**INFORMATION PROVIDED:**
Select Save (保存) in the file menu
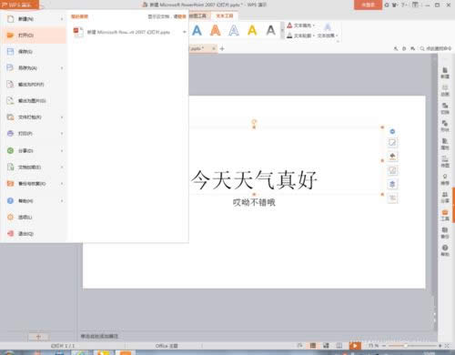 tap(34, 52)
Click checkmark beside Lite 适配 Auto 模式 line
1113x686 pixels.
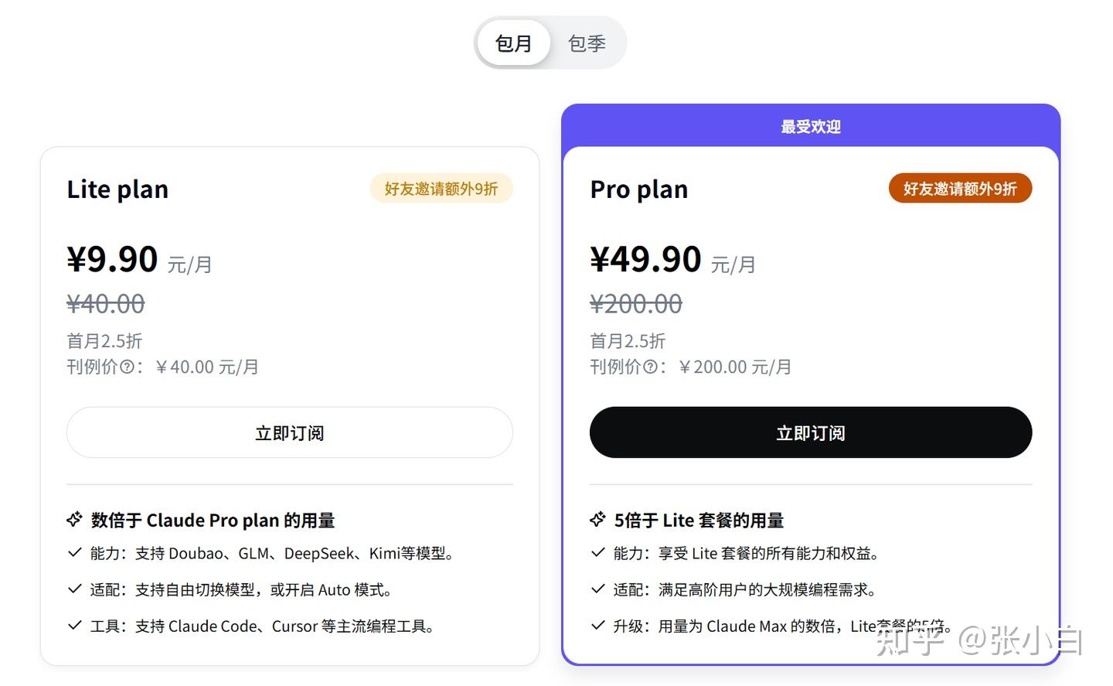click(75, 589)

**TASK TO CARRY OUT:**
Reproduce all the records above verbatim, but leave the pictures out.

**RESULT FOR THIS TASK:**
Select Save (保存) in the file menu
 tap(34, 52)
Click checkmark beside Lite 适配 Auto 模式 line
1113x686 pixels.
click(75, 589)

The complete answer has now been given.